By the time I left that awful place,
he was just a stain on the pavement.

I couldn't help but think of how gruesome death really is
and the ridiculous way Hollywood passes it off.
ENTERTAINMENT
Judo chop to the neck ... dead guy
Kick to the face ... dead guy
Pistol shot to the stomach ... dead guy
Hit by a car ... another dead guy ...
no screaming or begging for help,
no jerking or spraying gobs of blood on people nearby,
no gawkers, frozen in place, staring at the horror ...
as if it really were a movie,
and certainly no mothers who saw the whole thing,
screaming her son's name over and over and over ...
even now I can hear it ...
"Ronnie!!" ... "Ronniee!!" ... "Ronnieeeee!!!!"

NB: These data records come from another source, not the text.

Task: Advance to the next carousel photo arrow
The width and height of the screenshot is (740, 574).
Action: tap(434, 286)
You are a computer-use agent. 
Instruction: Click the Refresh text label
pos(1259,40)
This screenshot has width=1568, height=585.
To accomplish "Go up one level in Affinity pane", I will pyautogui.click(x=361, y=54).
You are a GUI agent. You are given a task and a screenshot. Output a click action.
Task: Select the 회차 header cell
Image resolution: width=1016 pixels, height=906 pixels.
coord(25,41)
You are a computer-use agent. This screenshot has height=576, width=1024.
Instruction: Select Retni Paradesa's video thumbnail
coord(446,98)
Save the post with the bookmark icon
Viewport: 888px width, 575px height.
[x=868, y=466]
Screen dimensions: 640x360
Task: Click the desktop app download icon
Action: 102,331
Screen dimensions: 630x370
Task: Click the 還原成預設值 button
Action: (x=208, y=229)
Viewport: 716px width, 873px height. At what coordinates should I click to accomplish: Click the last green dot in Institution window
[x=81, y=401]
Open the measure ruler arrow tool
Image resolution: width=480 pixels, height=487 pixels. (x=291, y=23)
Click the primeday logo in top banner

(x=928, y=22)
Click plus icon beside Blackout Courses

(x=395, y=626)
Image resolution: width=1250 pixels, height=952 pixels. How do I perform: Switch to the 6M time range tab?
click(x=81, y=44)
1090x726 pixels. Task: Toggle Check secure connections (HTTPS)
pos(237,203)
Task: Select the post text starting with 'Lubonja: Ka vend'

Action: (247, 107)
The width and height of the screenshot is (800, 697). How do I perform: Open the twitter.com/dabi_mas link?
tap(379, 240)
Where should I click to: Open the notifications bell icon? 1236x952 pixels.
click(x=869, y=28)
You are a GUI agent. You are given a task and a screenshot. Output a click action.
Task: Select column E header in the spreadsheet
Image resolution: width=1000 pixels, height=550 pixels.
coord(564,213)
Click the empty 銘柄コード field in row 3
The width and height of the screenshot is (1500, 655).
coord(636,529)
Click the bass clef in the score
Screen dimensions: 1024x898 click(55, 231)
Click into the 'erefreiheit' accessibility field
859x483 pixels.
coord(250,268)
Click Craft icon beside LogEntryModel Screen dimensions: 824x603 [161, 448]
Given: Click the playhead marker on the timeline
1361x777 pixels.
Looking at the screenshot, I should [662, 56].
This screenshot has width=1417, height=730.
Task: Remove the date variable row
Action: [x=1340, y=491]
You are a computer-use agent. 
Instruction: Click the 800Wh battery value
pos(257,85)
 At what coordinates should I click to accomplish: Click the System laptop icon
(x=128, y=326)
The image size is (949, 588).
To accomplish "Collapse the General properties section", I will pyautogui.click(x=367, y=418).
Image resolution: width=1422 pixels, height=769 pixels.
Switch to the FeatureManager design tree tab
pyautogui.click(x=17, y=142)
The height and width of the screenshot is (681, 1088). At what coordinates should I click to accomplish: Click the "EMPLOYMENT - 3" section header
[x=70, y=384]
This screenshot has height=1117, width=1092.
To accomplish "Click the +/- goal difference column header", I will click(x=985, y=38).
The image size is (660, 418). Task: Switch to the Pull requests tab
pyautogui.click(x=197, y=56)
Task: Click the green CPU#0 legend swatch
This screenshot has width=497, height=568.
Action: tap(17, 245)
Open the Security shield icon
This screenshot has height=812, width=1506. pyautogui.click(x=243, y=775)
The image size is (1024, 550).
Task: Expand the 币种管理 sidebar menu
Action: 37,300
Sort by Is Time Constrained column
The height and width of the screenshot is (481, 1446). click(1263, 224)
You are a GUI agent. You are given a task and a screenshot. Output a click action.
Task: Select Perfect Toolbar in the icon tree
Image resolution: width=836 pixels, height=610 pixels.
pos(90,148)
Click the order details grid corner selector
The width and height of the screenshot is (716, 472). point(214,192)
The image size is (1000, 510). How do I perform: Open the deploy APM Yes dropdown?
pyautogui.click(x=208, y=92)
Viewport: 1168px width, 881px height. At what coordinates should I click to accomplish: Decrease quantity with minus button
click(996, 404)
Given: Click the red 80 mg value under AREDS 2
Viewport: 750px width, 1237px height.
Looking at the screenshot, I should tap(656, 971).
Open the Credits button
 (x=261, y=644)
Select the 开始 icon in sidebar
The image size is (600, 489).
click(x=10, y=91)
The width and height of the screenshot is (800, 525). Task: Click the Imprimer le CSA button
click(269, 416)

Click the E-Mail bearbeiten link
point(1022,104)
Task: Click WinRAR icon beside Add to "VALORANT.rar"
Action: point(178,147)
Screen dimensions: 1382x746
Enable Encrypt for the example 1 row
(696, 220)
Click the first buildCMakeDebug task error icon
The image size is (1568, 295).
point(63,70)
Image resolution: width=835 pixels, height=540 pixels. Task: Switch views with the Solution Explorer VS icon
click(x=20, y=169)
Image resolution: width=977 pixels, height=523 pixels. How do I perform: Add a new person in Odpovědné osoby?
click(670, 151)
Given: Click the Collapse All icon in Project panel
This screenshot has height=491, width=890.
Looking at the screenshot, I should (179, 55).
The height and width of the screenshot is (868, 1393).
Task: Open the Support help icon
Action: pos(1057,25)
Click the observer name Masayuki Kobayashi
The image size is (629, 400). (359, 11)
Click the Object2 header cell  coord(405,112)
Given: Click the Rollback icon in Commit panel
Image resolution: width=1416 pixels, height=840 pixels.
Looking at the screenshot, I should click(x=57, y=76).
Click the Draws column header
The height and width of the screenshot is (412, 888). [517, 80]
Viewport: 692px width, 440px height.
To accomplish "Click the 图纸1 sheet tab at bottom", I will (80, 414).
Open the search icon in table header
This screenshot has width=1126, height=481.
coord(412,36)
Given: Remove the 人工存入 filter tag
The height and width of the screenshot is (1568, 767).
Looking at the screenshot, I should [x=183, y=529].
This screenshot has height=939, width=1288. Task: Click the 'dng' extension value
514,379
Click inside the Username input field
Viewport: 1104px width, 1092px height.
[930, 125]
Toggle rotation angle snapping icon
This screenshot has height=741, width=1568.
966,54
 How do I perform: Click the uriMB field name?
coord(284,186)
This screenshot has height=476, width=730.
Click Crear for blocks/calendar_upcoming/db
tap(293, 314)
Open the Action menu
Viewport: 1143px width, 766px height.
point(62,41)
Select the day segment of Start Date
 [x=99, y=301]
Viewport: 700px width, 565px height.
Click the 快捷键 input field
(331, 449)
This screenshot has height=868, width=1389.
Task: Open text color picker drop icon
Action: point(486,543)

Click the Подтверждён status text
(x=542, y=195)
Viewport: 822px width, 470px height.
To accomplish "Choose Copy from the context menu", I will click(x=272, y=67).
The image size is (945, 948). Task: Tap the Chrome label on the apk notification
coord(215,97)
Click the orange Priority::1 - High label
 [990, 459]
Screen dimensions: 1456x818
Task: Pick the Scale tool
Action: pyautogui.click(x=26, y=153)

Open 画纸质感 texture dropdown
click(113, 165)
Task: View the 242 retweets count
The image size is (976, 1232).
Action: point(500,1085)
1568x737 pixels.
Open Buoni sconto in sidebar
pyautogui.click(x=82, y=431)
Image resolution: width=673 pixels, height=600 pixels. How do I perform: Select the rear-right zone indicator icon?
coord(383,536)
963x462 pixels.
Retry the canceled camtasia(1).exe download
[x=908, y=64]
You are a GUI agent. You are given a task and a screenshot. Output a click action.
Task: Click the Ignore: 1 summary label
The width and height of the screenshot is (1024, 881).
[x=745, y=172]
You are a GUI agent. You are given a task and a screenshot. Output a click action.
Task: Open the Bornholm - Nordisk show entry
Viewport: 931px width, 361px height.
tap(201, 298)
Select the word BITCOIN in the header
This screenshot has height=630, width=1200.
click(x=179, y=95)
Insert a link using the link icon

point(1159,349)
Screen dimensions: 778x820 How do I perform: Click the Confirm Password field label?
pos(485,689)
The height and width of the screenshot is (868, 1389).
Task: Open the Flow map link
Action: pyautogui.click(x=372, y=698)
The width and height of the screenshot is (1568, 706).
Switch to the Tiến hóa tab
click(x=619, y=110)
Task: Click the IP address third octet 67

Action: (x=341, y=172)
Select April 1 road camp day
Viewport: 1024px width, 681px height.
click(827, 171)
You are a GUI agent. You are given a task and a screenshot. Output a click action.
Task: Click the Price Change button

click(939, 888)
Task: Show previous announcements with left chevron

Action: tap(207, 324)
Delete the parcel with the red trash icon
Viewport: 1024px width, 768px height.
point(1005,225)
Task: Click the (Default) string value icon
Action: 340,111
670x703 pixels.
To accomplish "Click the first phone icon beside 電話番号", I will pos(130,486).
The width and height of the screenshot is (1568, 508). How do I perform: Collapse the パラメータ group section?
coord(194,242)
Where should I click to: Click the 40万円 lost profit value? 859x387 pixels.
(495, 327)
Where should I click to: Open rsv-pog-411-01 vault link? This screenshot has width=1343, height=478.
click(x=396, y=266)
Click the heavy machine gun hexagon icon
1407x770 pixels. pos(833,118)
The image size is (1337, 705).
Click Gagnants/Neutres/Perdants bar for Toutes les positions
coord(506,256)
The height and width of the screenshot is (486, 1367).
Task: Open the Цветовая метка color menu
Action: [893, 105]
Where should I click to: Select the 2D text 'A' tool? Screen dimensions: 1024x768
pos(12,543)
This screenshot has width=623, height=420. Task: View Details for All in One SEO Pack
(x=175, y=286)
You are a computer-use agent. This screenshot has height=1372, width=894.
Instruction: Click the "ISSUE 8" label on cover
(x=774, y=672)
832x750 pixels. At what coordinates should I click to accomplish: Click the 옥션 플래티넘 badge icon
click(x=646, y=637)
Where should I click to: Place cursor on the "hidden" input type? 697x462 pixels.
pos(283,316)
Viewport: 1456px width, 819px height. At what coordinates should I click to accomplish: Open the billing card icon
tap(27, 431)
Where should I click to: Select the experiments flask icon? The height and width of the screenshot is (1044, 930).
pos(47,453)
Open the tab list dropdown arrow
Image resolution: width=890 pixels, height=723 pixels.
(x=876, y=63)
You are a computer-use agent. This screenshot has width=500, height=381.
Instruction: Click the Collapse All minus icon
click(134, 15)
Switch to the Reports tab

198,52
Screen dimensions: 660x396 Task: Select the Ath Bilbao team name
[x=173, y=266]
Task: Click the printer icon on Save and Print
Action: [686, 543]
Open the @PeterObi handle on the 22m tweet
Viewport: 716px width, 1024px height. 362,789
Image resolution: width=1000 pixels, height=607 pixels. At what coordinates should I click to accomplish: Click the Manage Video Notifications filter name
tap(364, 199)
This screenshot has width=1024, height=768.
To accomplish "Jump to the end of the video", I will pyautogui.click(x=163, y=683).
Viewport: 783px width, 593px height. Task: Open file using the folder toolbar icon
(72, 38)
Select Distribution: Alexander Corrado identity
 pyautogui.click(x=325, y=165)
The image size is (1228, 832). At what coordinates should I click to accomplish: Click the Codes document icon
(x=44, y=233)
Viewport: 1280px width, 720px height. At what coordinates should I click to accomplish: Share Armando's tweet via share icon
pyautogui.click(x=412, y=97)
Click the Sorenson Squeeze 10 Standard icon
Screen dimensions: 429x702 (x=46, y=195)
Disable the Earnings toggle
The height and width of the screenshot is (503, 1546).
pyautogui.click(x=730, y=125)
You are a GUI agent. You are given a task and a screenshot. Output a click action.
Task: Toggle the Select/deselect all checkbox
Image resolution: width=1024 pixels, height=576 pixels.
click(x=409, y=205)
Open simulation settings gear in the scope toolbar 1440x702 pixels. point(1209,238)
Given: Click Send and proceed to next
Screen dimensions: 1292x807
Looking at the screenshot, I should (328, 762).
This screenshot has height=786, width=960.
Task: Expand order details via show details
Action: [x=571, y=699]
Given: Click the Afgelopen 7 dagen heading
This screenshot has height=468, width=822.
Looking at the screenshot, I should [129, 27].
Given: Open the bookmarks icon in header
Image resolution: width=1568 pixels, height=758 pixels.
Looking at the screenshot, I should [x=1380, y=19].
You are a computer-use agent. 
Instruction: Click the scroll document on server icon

Her hands reaching and clenching the air,
as if she could grasp his life as it left him,
to save it ... maybe in a locket,
or in a drawer where precious things are kept.

Kneeling beside him was eerily similar to watching an animal die.
... the wide open, staring eyes ... never blinking,
the pulsing blood from deep wounds, matching the beat
of a heart fighting to stay alive,
a metallic smell and taste in the air ... death smells like metal ...
the twitching muscles, nerves that won't accept
that they are no longer needed,
a wet, rumbling final exhale ... blood and spit and air,
and life ... gone ... like it was only a breeze to begin with.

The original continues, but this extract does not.